> [What the task asks]: Set down exactly the entries below, beginning at their first line and ending at the line with "Task: Select the Mixed Checkbox control".
** Records supplied follows **
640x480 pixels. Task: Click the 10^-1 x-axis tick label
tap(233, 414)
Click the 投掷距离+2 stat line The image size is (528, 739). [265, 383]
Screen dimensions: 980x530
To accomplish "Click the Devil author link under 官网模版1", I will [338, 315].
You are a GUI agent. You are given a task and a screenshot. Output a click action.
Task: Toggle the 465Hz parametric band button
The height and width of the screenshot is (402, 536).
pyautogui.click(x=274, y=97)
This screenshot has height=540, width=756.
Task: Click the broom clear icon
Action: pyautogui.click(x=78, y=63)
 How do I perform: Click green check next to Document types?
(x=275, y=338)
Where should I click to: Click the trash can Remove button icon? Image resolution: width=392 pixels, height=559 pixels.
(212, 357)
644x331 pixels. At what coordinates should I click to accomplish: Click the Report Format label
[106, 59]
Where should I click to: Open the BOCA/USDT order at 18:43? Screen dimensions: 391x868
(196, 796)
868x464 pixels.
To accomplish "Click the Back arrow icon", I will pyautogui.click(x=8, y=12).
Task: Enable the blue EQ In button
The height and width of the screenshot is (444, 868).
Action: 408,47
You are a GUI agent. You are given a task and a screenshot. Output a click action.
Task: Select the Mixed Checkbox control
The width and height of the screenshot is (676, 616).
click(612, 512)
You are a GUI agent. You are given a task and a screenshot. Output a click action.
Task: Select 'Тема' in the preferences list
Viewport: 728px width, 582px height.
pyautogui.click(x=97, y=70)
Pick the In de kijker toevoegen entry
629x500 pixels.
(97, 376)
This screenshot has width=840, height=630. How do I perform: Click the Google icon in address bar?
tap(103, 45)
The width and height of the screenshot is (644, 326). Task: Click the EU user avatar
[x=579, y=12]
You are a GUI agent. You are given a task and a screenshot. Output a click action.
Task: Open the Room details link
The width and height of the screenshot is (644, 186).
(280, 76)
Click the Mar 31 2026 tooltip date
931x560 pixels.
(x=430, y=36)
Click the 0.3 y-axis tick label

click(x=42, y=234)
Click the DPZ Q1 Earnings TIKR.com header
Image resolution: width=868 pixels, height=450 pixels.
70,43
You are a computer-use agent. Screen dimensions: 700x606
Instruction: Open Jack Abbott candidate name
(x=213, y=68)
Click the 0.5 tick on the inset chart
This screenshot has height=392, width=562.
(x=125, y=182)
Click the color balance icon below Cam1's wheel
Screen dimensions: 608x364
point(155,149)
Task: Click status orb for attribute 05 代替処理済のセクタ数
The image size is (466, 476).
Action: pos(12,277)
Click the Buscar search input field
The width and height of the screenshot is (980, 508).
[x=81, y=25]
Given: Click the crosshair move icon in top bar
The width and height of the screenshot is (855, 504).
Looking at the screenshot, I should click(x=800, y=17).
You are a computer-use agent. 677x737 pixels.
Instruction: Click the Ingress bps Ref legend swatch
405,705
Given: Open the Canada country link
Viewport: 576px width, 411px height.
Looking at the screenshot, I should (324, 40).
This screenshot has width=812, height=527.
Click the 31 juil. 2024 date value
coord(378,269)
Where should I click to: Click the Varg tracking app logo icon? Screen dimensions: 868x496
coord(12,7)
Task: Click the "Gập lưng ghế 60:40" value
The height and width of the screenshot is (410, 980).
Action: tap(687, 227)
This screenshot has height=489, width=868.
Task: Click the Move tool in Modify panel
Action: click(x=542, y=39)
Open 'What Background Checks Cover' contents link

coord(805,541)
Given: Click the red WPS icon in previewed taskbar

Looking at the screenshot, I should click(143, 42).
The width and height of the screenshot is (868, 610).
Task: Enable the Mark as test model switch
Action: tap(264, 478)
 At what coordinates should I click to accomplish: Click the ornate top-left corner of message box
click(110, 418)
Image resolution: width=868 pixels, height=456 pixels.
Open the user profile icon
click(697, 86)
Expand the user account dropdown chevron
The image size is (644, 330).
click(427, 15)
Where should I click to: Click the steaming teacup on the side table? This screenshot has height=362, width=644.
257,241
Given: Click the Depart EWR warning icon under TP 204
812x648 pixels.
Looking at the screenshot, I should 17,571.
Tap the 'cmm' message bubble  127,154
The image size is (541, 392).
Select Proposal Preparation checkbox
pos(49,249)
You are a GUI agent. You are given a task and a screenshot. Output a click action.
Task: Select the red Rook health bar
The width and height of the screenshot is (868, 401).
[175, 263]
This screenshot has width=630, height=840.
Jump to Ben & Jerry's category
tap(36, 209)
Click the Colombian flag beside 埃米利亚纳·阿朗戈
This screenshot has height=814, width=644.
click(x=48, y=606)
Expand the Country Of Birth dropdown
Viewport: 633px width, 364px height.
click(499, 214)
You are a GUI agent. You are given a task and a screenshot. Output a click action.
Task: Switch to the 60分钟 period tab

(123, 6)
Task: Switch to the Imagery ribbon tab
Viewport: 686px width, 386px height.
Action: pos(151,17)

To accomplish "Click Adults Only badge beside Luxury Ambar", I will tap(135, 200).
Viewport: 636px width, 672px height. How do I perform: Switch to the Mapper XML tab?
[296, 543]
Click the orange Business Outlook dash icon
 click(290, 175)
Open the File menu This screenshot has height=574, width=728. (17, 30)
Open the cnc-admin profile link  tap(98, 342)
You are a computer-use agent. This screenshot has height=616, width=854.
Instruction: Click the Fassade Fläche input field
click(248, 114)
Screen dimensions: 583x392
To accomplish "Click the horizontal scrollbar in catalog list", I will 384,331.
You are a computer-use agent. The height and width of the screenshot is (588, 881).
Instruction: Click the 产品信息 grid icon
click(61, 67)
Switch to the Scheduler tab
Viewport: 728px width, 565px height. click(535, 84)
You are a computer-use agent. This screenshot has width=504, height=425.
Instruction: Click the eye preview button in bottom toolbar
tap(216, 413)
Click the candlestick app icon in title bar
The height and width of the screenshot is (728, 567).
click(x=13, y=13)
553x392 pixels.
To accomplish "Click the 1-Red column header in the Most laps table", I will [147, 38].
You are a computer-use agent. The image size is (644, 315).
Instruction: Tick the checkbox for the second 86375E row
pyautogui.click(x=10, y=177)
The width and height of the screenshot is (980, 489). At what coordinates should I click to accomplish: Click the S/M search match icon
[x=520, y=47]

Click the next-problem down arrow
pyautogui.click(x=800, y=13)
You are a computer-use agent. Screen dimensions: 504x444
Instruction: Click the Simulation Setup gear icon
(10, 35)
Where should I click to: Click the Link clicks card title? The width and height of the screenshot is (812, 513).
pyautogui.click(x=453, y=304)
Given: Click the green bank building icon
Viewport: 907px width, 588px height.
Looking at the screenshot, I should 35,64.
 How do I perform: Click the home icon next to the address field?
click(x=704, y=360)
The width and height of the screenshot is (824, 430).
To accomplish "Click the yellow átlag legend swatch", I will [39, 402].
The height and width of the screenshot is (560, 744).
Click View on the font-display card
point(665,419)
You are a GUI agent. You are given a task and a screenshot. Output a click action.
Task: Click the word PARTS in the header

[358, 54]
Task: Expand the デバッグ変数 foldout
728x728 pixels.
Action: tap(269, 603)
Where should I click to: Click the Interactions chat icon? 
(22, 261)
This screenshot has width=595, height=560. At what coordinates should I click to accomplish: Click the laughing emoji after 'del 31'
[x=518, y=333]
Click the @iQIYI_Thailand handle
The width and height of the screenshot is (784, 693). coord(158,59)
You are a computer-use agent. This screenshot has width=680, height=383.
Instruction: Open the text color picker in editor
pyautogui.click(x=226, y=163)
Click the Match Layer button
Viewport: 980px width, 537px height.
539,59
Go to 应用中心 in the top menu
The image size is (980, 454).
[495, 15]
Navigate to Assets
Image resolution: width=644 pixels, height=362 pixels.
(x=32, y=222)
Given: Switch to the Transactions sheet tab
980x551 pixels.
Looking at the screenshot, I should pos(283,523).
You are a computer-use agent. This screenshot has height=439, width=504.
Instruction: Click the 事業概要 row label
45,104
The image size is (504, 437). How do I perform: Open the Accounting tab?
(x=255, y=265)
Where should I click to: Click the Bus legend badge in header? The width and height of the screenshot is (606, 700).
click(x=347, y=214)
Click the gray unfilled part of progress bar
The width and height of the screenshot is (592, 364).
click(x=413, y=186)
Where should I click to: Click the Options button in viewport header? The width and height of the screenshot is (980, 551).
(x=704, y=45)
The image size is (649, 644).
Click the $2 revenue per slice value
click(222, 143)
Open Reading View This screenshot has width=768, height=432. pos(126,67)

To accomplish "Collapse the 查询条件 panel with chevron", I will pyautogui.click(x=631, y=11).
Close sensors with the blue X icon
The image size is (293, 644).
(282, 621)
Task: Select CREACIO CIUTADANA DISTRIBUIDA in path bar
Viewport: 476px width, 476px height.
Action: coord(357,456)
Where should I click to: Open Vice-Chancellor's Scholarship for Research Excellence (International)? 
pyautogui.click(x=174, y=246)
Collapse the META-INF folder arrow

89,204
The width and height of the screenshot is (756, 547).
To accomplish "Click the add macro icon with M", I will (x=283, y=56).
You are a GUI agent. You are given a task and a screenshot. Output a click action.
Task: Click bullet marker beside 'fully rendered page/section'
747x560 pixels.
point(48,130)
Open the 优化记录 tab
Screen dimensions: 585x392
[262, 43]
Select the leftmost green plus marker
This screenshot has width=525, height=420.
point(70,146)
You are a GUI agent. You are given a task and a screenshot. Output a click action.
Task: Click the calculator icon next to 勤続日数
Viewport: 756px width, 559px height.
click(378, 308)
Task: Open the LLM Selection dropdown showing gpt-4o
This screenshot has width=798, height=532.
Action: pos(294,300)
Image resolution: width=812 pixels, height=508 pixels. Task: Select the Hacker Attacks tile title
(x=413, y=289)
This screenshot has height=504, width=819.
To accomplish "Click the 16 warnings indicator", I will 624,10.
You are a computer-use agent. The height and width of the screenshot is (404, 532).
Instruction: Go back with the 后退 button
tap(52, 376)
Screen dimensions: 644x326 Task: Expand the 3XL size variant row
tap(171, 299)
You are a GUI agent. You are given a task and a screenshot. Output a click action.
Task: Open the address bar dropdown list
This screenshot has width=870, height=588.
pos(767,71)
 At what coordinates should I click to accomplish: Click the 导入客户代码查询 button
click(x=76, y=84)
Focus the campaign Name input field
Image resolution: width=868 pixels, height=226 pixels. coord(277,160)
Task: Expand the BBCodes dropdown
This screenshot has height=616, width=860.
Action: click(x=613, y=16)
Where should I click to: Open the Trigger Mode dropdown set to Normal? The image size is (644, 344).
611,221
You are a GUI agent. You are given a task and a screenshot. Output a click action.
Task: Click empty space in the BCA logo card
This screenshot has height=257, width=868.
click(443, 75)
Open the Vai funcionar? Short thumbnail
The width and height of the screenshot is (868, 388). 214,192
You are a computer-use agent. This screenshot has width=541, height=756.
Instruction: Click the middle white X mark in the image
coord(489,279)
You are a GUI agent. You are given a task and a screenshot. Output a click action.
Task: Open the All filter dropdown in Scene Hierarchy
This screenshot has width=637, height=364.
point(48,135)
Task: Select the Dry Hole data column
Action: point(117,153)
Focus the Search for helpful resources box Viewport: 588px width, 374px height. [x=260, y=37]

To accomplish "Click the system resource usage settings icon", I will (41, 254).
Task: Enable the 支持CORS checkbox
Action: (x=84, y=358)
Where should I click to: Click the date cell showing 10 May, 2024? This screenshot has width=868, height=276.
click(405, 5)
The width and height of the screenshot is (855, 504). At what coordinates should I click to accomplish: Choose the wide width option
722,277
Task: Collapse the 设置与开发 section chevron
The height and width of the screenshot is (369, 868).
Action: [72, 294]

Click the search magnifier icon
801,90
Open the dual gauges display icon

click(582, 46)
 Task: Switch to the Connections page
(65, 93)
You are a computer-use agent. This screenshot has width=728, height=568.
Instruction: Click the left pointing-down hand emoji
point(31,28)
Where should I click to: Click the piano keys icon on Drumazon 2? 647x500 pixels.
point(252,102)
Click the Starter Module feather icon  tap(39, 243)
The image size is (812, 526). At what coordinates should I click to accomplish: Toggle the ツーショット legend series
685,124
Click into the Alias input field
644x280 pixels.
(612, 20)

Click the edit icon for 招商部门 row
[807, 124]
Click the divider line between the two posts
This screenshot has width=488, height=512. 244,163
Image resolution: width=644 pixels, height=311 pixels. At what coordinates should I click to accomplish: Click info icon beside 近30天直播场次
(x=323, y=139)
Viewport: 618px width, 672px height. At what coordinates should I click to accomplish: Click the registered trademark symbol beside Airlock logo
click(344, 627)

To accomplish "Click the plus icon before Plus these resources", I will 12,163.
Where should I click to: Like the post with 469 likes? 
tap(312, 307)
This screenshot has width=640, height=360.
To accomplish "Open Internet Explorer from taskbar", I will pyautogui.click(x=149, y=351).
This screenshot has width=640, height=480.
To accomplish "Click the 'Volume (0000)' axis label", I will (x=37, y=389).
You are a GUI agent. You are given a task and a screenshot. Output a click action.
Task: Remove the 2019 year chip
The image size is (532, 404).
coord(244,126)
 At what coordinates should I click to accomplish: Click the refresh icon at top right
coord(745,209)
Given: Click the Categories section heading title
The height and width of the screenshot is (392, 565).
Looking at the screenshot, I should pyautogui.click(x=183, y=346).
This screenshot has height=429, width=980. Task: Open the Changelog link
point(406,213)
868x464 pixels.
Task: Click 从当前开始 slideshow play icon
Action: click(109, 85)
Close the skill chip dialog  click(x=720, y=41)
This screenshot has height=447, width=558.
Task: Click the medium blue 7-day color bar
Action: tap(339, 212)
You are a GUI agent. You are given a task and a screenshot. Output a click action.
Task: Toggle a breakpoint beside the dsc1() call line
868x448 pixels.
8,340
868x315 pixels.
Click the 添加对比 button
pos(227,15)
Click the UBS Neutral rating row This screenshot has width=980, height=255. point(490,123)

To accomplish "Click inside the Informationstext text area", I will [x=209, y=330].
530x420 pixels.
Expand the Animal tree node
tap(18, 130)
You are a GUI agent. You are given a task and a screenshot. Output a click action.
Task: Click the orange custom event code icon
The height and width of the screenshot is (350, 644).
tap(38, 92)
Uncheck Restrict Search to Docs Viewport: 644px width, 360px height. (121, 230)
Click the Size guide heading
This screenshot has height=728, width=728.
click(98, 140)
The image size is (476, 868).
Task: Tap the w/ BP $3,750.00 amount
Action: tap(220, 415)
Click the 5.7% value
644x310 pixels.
** End of Records supplied **
> [The answer]:
640x480 pixels. Task: Click the 10^-1 x-axis tick label
tap(233, 414)
Click the 投掷距离+2 stat line The image size is (528, 739). [265, 383]
Screen dimensions: 980x530
To accomplish "Click the Devil author link under 官网模版1", I will [338, 315].
You are a GUI agent. You are given a task and a screenshot. Output a click action.
Task: Toggle the 465Hz parametric band button
The height and width of the screenshot is (402, 536).
pyautogui.click(x=274, y=97)
This screenshot has height=540, width=756.
Task: Click the broom clear icon
Action: pyautogui.click(x=78, y=63)
 How do I perform: Click green check next to Document types?
(x=275, y=338)
Where should I click to: Click the trash can Remove button icon? Image resolution: width=392 pixels, height=559 pixels.
(212, 357)
644x331 pixels. At what coordinates should I click to accomplish: Click the Report Format label
[106, 59]
Where should I click to: Open the BOCA/USDT order at 18:43? Screen dimensions: 391x868
(196, 796)
868x464 pixels.
To accomplish "Click the Back arrow icon", I will pyautogui.click(x=8, y=12).
Task: Enable the blue EQ In button
The height and width of the screenshot is (444, 868).
Action: 408,47
You are a GUI agent. You are given a task and a screenshot. Output a click action.
Task: Select the Mixed Checkbox control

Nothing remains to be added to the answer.